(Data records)
------
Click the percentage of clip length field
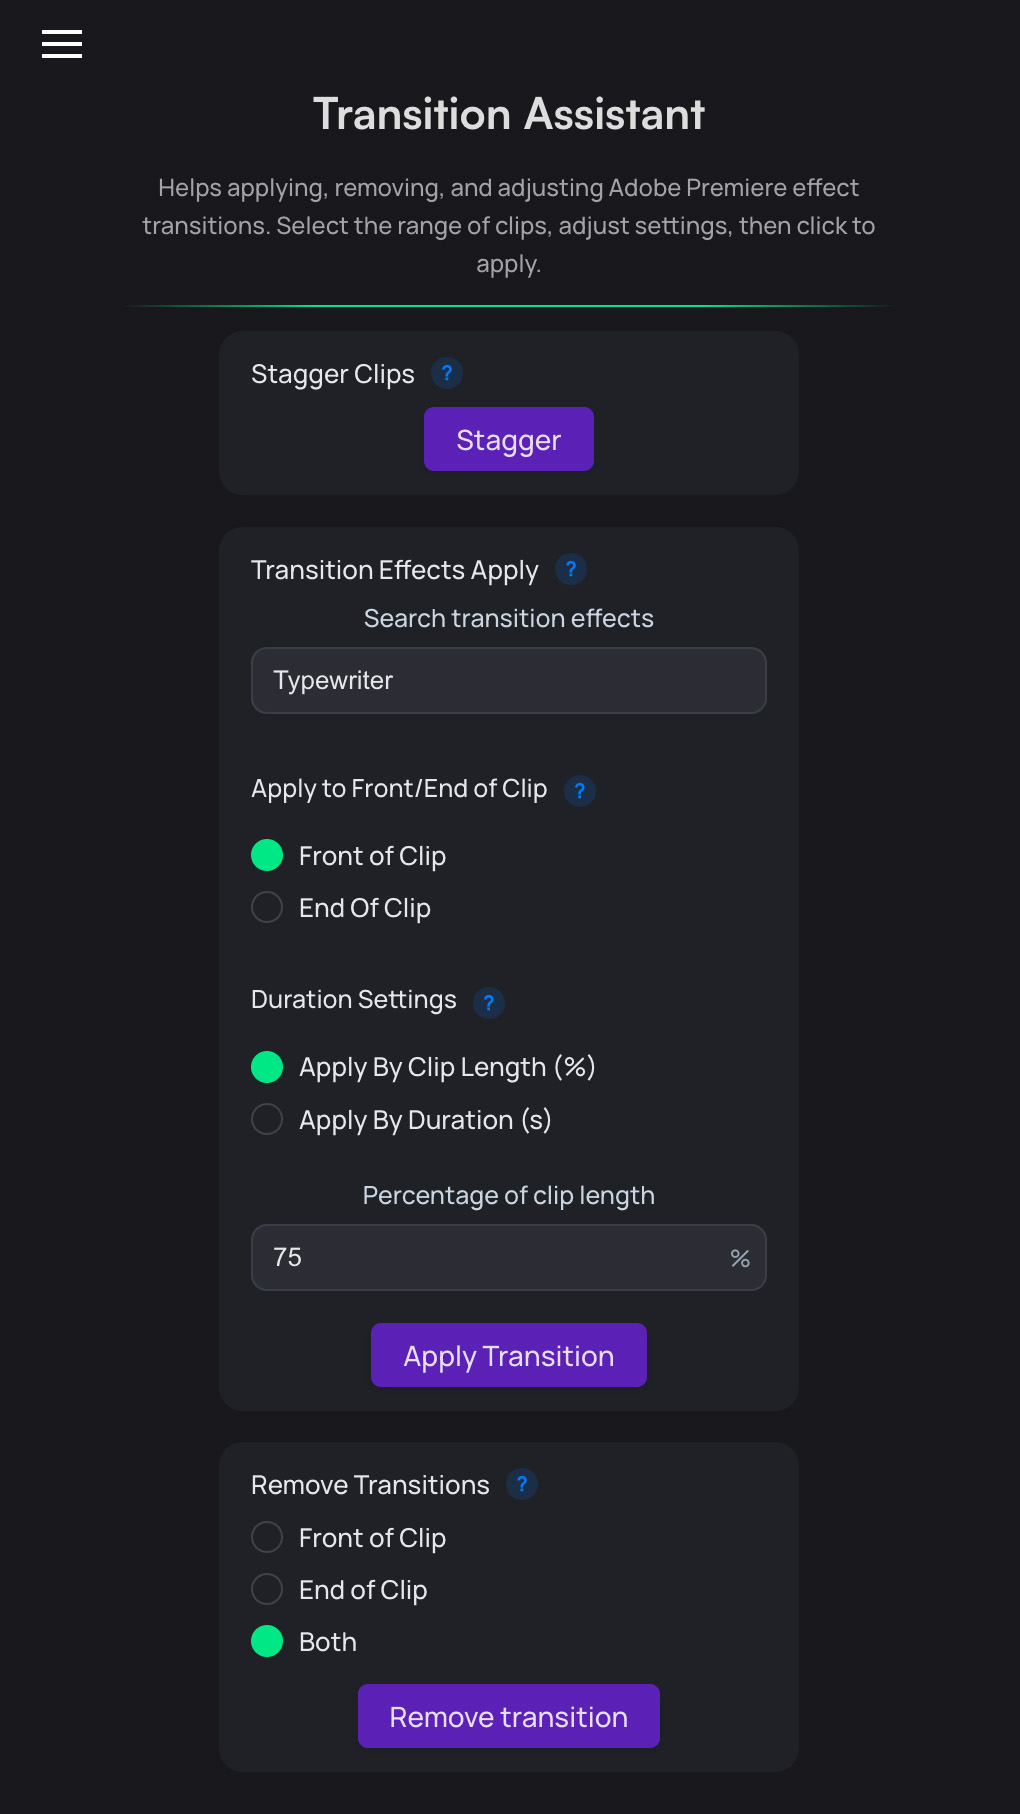The image size is (1020, 1814). tap(490, 1257)

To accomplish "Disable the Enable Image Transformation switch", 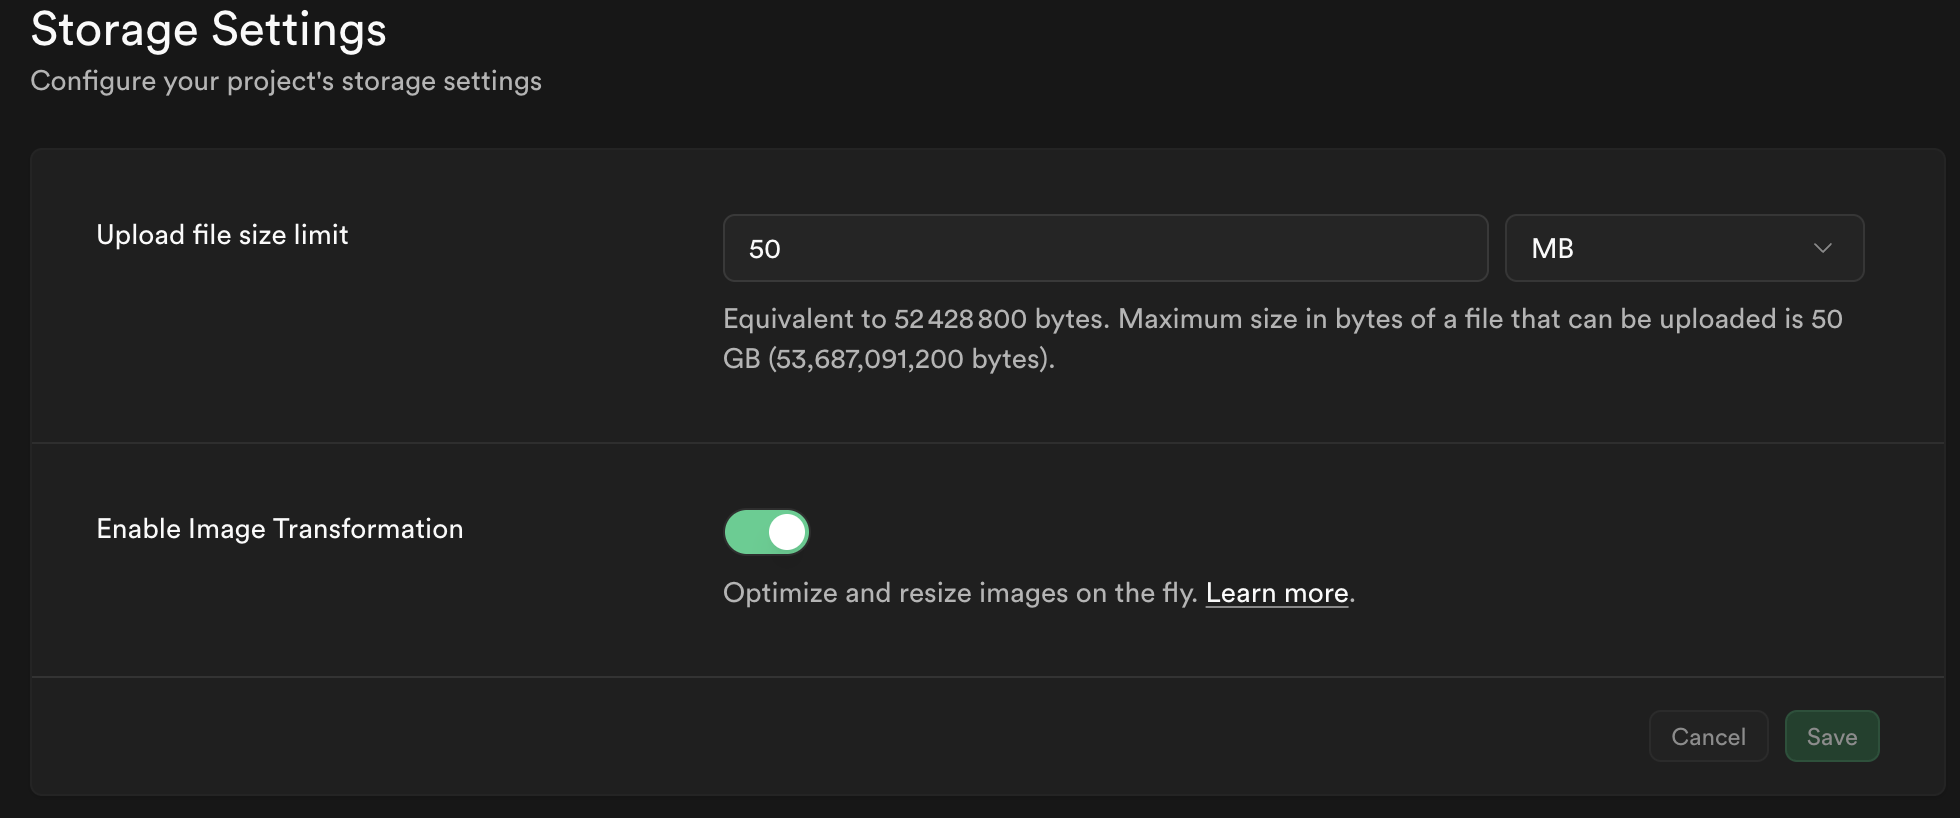I will tap(766, 532).
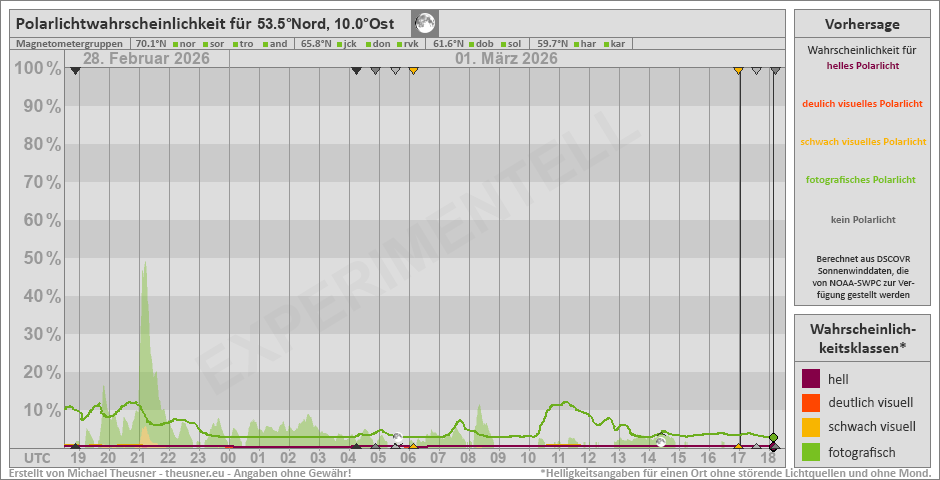The width and height of the screenshot is (940, 480).
Task: Click the yellow triangle marker above 17 UTC
Action: (x=738, y=70)
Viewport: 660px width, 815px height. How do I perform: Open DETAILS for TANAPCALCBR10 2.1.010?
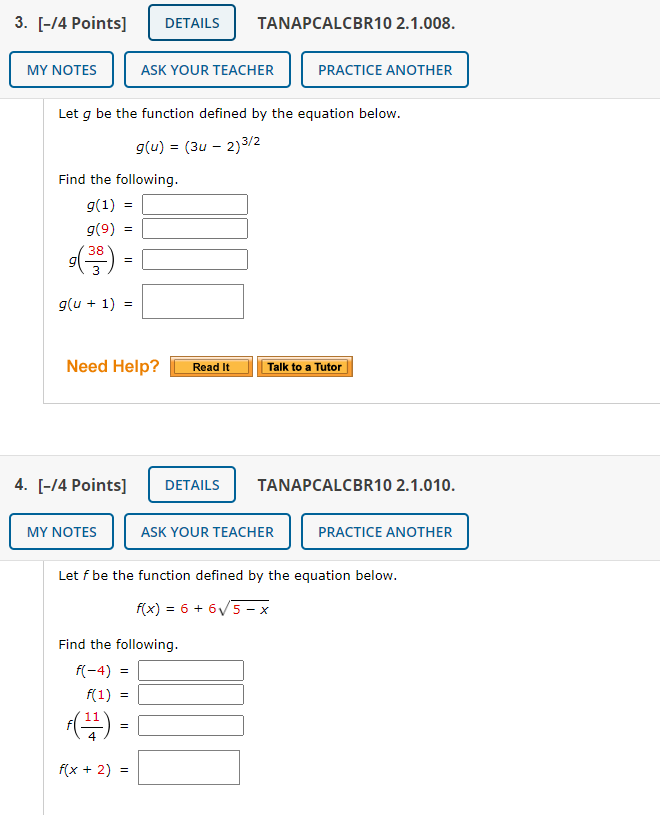pyautogui.click(x=191, y=484)
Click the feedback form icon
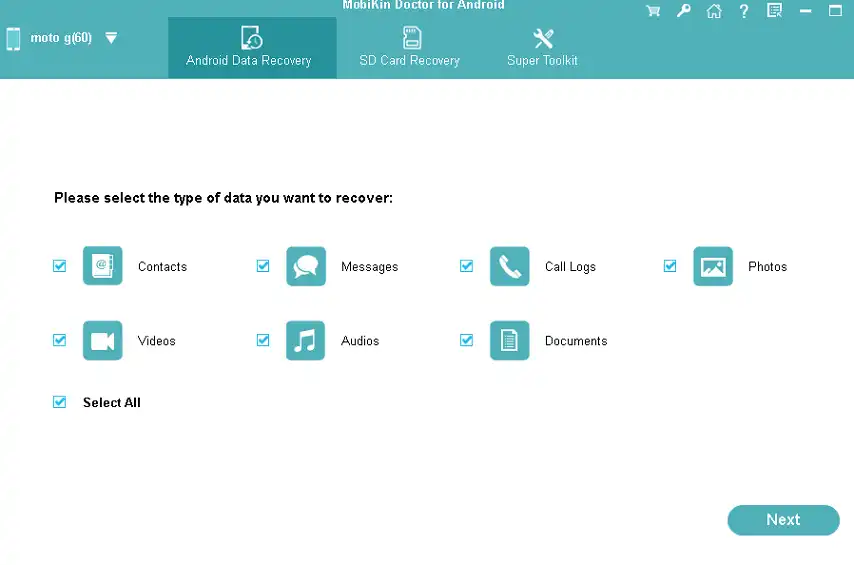The height and width of the screenshot is (565, 854). pyautogui.click(x=774, y=11)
------
## What you should do
No pictures belong in the output. It should reproduce exactly the lines from the one containing "Viewport: 660px width, 815px" through the end of the data, both ends included.

## Task result
Viewport: 660px width, 815px height. How do I perform: Open DETAILS for TANAPCALCBR10 2.1.010?
pyautogui.click(x=191, y=484)
Click the feedback form icon
The height and width of the screenshot is (565, 854). pyautogui.click(x=774, y=11)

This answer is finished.